Nooo... nie powiedziałbym, że szybko minęło :) . Proste porównanie: mój syn jest niewiele starszy od Endoru :D . I choć mówi się "ależ te dzieci szybko rosną", to jednak jest to szmat czasu. Zwłaszcza, gdy ciągle się na coś czeka: na elementy, na BOP, na kasę, na natchnienie, na chwilę wolnego czasu... Długo to trwało. Za długo, jeśli przyjrzeć się najstarszym modelom: wahadłowiec musiał zostać przebudowany, bo pojawiły się nowe możliwości; AT-ST też mogłyby dziś wyglądać lepiej, niż w 2009 roku, kiedy powstały. Podobnie najstarsze drzewa. Za długo.wallyjarek pisze:faktycznie szybko to minęło (...) Czy ludzie na wystawie wierzyli, w ilość czasu włożonego w ten projekt? (....) Taki pomysł wpadł do głowy by Kalais zrobił jakiś fajny film.
Ludzie na wystawie generalnie uśmiechali się przyjaźnie oglądając makietę i mówili, że ładna, a gdy przyszło im do głowy spytać o czas budowy i słyszeli odpowiedź, przestawali się uśmiechać, tylko wybałuszali oczy, jakby zobaczyli... no nie wiem.... wybryk natury? Ofiarę ciężkiego wypadku? Skłoniło mnie to do refleksji nad sobą i Endorem, a wnioski są takie, że mieli rację: to kompletne wariactwo :) .

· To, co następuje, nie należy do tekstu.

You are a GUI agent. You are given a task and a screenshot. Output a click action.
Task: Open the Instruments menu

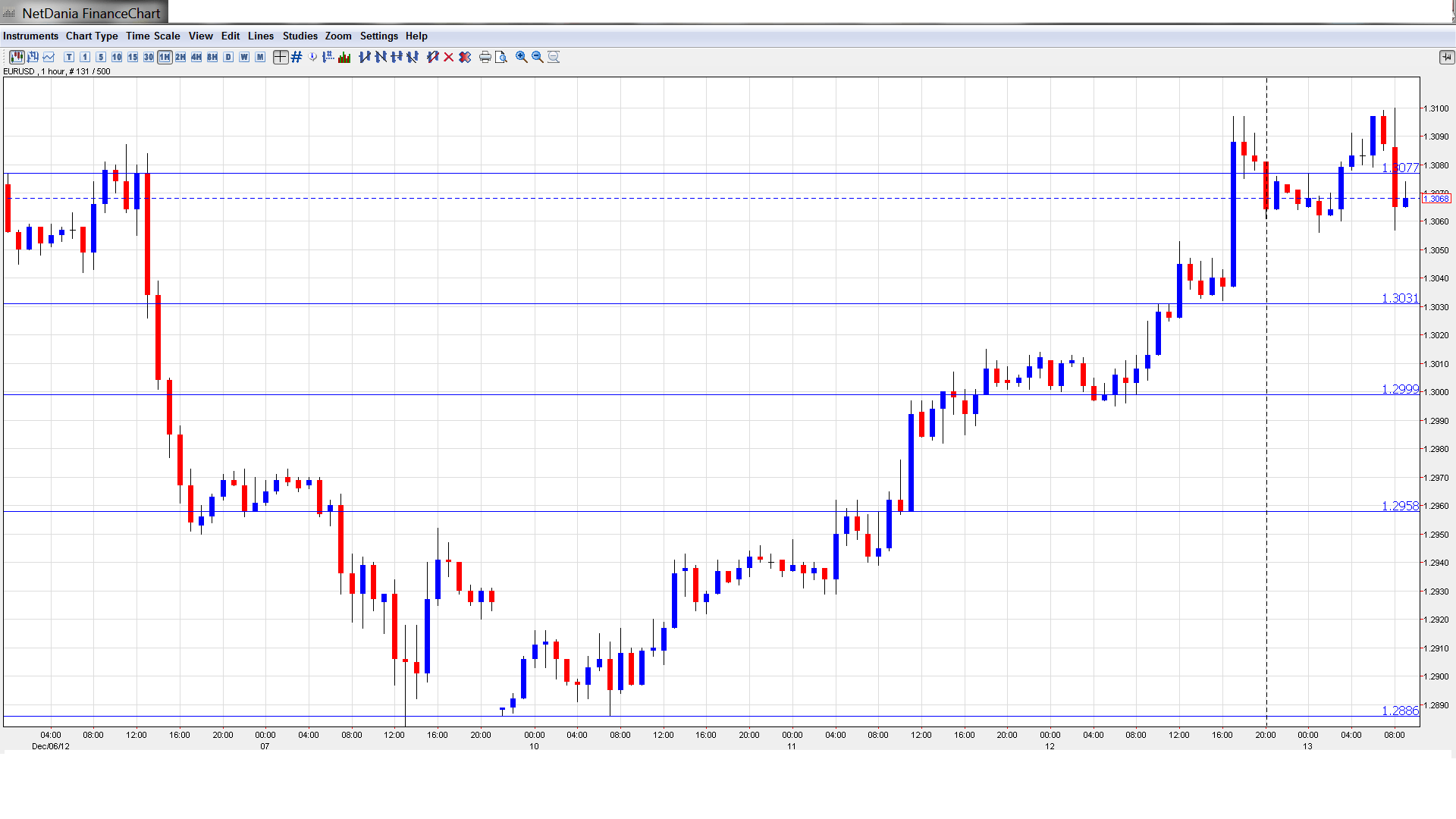[x=30, y=36]
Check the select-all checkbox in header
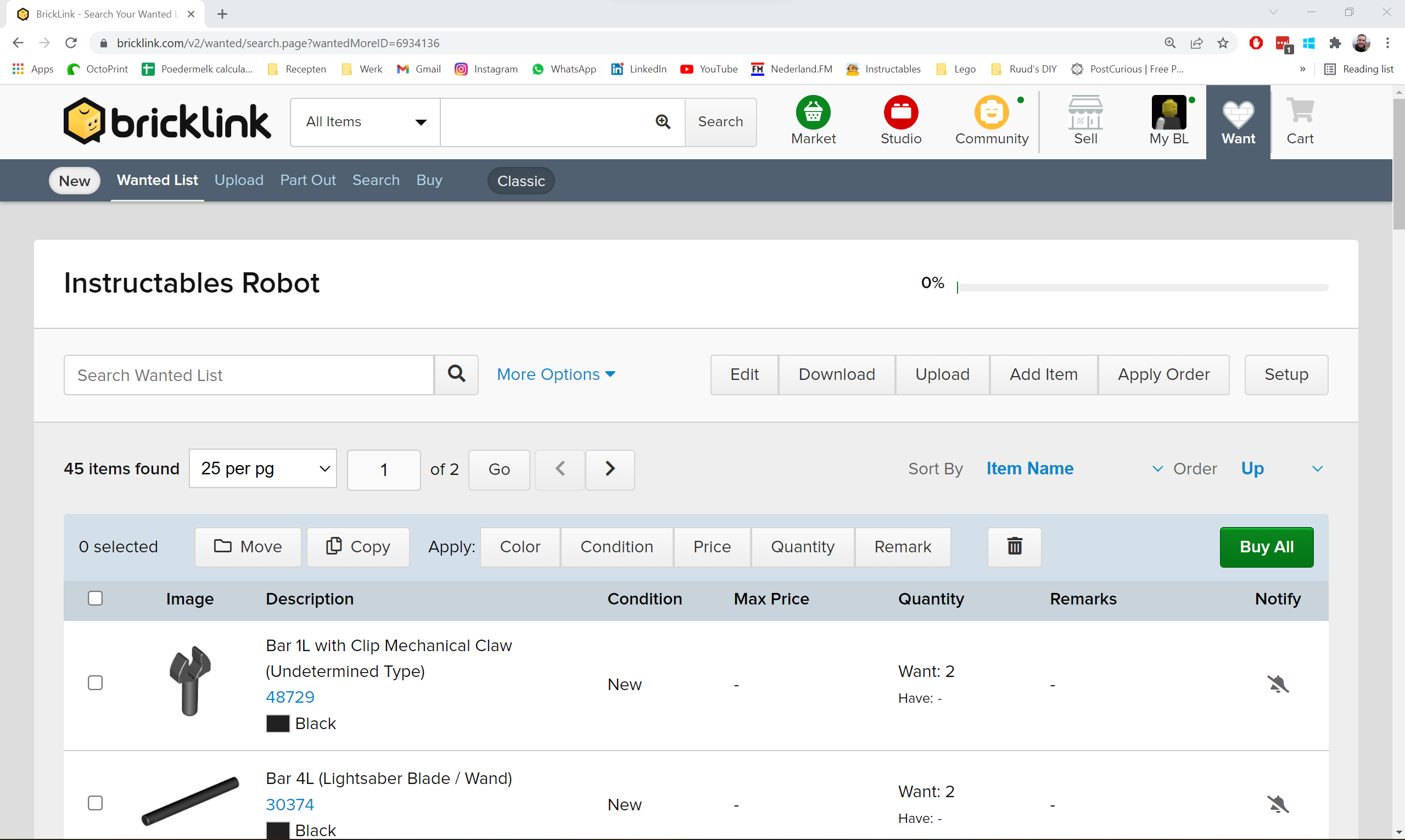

Bardzo żałuję, że Kalais czy Nilson nie mieszkają w pobliżu. Wiem, że cokolwiek wymodzę w dziedzinie filmu, będzie straszną amatorszczyzną. Nie da się jednak współpracować w tej dziedzinie ani na odległość, ani w tak szalonym tempie, w jakim powstała sesja fotograficzna. Przypuszczam, że sfilmowanie tego, co chciałbym pokazać, zajmie mi wiele dni - oczywiście gdy już się uporam z naprawami.